March is Women’s History Month and Tech has scheduled a variety of events to commemorate the significance of women.
Diana Lalani of the Women’s Center and Robert Owens, Director of Minority Affairs, each have opportunities for students to educate themselves about the generations of women who have impacted change, growth, pioneered in science, the environment, medicine, impacted the course of business, labor, politics, religion and women’s rights.
Beginning Monday, March 3 through Friday, March 7, there will be an exhibit in the RUC lobby featuring an extensive collection of Women’s History posters chronicling information over the past several decades. Passerby’s can pick up pamphlets or take quizzes to test their women’s awareness knowledge.
Two documentaries will be shown on Tuesday, March 4 and Tuesday, March 18, respectively, both at the dead hour in the lounge area of the Office of Minority Affairs on the 2nd floor of the RUC. The first is a historical feature about Ruby Bridges who dared to integrate into a white populated school. The second feature is a controversial film entitled Dark Girls exploring the deep-seated biases and attitudes about skin color.
Tuesday, March 4 at 7 p.m. in Derryberry Hall the Women’s Center is presenting a film about Eve Ensler’s play the Vagina Monologues. This award-winning film considers how the Vagina Monologues inspired an international movement to stop violence against women. Mark Creter from the Backdoor Playhouse is compiling some highlights of previous TTU presentations of the Vagina Monologues to be shown after the documentary. This program is sponsored by the Tech Players and Alpha Psi Omega Dramatic Honor Society and there is a $5.00 charge that will be donated to Genesis House of Cookeville.
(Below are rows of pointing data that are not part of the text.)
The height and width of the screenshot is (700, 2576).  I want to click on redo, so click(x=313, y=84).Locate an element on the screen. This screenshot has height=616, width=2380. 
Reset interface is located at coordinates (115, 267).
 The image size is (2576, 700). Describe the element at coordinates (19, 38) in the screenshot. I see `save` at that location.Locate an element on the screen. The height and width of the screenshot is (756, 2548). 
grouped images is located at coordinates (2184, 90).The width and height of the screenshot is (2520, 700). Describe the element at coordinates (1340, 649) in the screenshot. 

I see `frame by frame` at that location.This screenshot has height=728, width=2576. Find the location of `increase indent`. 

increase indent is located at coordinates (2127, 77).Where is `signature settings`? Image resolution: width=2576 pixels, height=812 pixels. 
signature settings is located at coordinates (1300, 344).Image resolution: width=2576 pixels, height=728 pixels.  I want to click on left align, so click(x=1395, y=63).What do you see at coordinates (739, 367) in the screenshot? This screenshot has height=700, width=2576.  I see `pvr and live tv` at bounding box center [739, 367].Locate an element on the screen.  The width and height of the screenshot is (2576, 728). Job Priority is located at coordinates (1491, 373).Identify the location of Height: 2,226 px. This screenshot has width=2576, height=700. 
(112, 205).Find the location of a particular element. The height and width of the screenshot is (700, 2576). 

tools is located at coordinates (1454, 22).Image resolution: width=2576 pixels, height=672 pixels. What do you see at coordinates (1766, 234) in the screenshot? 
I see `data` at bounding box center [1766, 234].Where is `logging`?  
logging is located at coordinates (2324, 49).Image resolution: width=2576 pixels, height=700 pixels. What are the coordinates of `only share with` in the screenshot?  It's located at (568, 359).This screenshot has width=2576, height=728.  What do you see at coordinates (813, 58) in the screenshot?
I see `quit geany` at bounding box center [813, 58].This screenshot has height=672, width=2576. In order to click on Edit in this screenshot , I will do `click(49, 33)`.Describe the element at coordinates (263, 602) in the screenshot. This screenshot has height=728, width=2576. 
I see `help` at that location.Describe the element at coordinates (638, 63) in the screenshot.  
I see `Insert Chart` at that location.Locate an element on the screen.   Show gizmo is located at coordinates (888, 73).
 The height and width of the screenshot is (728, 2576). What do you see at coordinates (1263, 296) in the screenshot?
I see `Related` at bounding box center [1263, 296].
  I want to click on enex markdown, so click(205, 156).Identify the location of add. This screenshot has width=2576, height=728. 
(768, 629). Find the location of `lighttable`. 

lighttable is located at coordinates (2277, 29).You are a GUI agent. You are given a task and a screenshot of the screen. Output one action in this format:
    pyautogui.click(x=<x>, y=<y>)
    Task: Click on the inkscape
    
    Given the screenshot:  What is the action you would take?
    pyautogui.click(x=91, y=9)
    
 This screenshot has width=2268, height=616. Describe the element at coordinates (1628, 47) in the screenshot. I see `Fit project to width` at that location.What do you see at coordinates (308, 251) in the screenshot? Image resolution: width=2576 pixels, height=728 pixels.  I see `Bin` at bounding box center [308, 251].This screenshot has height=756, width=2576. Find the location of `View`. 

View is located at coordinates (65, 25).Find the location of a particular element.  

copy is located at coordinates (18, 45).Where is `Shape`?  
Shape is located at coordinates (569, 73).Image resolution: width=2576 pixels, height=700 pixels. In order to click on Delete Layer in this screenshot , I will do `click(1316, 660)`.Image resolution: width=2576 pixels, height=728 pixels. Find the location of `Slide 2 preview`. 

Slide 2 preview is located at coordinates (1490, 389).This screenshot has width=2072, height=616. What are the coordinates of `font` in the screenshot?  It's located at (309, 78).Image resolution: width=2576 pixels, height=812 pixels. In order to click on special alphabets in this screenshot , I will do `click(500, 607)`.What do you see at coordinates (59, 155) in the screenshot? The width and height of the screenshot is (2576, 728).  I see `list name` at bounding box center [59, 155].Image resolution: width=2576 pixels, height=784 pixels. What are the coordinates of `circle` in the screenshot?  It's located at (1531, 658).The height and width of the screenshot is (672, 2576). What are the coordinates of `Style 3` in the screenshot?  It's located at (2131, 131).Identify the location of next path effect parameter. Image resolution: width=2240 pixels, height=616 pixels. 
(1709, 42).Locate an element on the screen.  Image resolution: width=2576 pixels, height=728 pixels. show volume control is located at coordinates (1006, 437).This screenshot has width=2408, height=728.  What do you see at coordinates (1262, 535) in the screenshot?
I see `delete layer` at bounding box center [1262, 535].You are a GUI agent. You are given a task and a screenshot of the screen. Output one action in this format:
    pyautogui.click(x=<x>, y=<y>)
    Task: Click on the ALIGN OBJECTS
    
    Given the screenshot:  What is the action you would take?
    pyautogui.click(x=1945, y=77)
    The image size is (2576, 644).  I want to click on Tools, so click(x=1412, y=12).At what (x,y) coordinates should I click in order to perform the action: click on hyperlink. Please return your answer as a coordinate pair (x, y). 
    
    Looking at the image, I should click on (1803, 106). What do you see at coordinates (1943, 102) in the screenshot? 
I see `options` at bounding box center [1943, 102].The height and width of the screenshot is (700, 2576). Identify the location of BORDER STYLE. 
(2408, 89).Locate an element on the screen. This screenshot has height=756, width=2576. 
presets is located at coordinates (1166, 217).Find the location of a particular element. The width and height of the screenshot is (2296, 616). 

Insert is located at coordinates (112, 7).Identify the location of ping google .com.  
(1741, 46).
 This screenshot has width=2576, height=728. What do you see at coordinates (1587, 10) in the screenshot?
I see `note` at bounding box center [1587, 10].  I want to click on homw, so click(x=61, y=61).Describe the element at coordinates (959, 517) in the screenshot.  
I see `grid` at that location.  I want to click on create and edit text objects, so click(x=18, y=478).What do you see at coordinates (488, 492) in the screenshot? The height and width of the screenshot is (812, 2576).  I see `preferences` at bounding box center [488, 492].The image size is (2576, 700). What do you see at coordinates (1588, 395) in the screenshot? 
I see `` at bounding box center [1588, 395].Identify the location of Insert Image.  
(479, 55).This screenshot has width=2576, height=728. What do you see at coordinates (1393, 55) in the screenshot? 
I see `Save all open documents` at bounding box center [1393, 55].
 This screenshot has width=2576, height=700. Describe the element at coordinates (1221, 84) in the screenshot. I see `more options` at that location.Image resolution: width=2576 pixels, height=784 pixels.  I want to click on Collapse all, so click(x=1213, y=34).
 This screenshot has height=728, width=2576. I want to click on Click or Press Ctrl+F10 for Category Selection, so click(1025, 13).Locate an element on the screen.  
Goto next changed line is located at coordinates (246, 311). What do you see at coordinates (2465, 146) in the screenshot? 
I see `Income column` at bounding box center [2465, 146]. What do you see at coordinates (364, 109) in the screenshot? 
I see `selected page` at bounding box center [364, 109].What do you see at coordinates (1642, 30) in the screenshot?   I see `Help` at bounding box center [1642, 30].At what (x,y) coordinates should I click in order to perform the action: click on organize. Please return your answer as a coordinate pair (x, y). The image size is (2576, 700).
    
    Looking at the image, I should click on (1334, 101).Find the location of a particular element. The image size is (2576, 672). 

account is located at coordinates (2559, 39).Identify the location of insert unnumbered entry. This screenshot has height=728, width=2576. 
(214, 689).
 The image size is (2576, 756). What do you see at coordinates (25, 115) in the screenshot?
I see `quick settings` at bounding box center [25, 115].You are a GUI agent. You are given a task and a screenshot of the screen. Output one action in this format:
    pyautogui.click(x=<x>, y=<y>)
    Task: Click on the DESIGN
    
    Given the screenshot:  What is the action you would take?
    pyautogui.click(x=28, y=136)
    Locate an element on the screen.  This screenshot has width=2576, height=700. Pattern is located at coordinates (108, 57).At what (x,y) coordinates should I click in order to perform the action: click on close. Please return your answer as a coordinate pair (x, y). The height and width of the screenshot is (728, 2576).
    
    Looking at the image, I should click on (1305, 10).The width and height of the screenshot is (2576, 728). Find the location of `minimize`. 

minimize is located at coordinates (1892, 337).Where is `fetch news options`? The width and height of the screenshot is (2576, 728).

Alex Wilson, a sophomore English major at TTU, said she had her own idea about Women’s History Month.
“There are plenty of women of significance here on campus that should be featured each week, as well as all the programming”.
The Merchandising Association is sponsoring a fashion show Thursday, March 7 at 7 p.m. in the RUC Multipurpose Room. The students will take the audience through a “A Bicentennial Celebration” of clothing treasures and trends from the early 1900’s to the present styles accompanied with music from each correlating era. The cost is $5.00 for general admission and $3.00 for students.
Leigh Ann Turner is a senior in human ecology and involved in the Merchandising Association.
“In my major, we are interested in the history cycles of women’s dress and how that dress defines each generation,” Turner said.
Rob Owens said he acknowledges the significance women have had in contributing to the integration and education of the minority cultures. On Tuesday, March 25, the Office of Minority Affairs is featuring a prominent quest speaker addressing students during an elegant etiquette dinner.
“Students need to learn early-on tips about dressing, table etiquette and conversation,” Owens said.
The dinner is limited to only 30 students and sign up is necessary by March 20.
Lalani said that the last two programs of the month will continue the theme of Celebrating Women of Character, Courage and Commitment. Both events are in Derryberry Hall at 7 p.m. on Tuesday, March 18 and Tuesday, March 25. Beverly Watts, executive director of the Tennessee Humans Rights Commission, will share memories of her life as an African American woman coming of age in the Civil Rights era.
The final event will be presented by Dr. Kathryn Pearson, associate professor at University of Minnesota. Dr. Pearson will speak about the challenges for women political candidates and women who are already serving in elected offices.